AUCUN PROCÉDURE JUDICIAIRE N’A ETÉ OUVERTE

Sous le régime de l’état d’urgence, des milliers de personnes ont été soumises à des mesures répressives, y compris des assignations à résidence. Pourtant, selon les informations dont nous disposons, aucune procédure  judiciaire pour des faits liés au terrorisme n’a été à ce jour ouverte à l’encontre de personnes visées par une assignation à résidence.
Environ 80% des assignations à résidence n’ont pas été renouvelées en février dernier. D’après les autorités, 69 personnes sont actuellement encore soumises à cette mesure. Mais même pour celles dont l’assignation à résidence a pris fin, la vie ne revient pas pour autant à la normale. Elles font désormais face à une forte stigmatisation qui impacte gravement leur capacité à gagner leur vie, et les pousse à la précarité. Selon l’association Action Droits des Musulmans, qui suit les dossiers de 144 personnes visées des mesures d’urgence, 5 personnes assignées à résidence se sont vues retirer leur habilitation professionnelle.
Nous sommes allés à leur rencontre. Perte d’emploi, stigmatisation et suspicions insidieuses sont le lot de ceux qui ont été visés par ces mesures, sans pour autant avoir fait l’objet de quelconque procédure judiciaire.

Amnesty International à l’Assemblée Nationale pour dire stop à l’Etat d’urgence !
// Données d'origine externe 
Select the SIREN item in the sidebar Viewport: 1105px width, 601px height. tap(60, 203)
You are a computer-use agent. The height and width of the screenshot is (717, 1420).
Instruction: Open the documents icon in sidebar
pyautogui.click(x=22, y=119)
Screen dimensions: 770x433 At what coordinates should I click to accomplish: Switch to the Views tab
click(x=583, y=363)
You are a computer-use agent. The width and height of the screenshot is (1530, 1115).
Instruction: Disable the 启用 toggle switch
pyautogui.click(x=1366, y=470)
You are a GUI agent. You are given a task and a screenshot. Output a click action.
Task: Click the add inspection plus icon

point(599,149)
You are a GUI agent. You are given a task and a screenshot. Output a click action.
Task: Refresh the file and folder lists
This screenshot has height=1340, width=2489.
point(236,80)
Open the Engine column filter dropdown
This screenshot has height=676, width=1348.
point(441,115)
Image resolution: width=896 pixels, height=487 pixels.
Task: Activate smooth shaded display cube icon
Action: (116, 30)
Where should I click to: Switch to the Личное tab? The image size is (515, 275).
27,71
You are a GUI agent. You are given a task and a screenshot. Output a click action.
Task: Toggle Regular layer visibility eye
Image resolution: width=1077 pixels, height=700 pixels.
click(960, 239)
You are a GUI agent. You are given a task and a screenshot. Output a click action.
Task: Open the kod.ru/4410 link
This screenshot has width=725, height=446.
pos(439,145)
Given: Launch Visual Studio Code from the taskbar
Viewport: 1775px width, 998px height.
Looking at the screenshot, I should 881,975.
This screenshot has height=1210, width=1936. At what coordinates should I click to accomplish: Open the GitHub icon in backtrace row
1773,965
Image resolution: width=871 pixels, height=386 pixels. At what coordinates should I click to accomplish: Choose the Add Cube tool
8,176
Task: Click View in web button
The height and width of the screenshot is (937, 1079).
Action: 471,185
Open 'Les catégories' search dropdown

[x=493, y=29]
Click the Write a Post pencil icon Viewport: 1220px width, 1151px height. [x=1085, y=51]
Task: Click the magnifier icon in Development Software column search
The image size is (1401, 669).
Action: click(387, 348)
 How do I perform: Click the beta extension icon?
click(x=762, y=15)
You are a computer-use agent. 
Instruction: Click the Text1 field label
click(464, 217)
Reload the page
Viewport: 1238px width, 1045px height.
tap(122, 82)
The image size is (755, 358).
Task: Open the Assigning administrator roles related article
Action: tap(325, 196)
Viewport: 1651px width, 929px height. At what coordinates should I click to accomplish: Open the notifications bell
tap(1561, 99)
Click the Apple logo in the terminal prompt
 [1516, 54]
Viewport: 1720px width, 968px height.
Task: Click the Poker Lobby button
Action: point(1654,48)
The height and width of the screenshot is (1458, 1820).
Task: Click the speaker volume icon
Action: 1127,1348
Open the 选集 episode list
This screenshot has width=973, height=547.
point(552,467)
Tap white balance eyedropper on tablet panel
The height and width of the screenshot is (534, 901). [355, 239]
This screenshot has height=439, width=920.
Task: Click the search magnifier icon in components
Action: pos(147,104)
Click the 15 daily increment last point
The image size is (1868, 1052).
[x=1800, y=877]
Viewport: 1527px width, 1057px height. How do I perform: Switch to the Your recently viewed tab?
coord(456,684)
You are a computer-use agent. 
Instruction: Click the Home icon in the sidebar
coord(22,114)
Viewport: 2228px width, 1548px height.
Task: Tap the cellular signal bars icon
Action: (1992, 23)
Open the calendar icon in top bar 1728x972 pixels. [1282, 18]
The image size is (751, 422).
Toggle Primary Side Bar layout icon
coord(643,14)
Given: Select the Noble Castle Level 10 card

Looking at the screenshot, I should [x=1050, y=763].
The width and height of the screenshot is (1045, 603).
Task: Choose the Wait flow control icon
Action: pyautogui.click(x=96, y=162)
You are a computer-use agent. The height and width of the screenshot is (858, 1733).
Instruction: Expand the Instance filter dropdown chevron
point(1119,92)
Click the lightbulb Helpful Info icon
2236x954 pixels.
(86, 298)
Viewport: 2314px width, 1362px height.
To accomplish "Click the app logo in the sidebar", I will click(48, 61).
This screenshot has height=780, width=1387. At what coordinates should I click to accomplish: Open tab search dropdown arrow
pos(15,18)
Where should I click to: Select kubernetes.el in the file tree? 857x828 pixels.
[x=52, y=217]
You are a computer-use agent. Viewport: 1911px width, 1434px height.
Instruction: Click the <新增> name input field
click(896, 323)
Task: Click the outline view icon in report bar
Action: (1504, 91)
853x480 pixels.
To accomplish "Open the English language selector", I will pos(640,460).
DES ASSIGNATIONS SUR DES INFORMATIONS VAGUES

Plusieurs personnes ayant fait l’objet d’assignations à résidence, désormais levées, nous ont même signalé être visées par des procédures de révision de leur statut de réfugié. Ces procédures administratives seraient enclenchées sur la base des mêmes informations vaguement formulées provenant des services de renseignements. Nous avions déjà vigoureusement dénoncé l’usage de ces « notes blanches » comme unique base d’information pour ordonner des mesures restrictives dans le cadre de l’état d’urgence.
Ces procédures ne devraient en aucun cas mener vers le renvoi de personnes vers des pays où elles risqueraient des traitements cruels, inhumains ou dégradants.

Si les autorités ont le devoir d’assurer la sécurité de tous, elles n’ont pas justifié de façon satisfaisante la nécessité de prolonger un régime dérogatoire qui se doit de rester exceptionnel et limité dans le temps. L’insuffisance des pouvoirs ordinaires de l’Etat pour assurer la protection du public pendant ces événements sportifs reste à démontrer.

Les députés doivent refuser le projet de prolongation de l’état d’urgence, tant que :

- le gouvernement n’a pas au préalable justifié sa nécessité de manière suffisamment rigoureuse, motivée et détaillée,

- une évaluation de la stricte nécessité et de la proportionnalité de ces mesures n’a pas été prévue et mise en œuvre.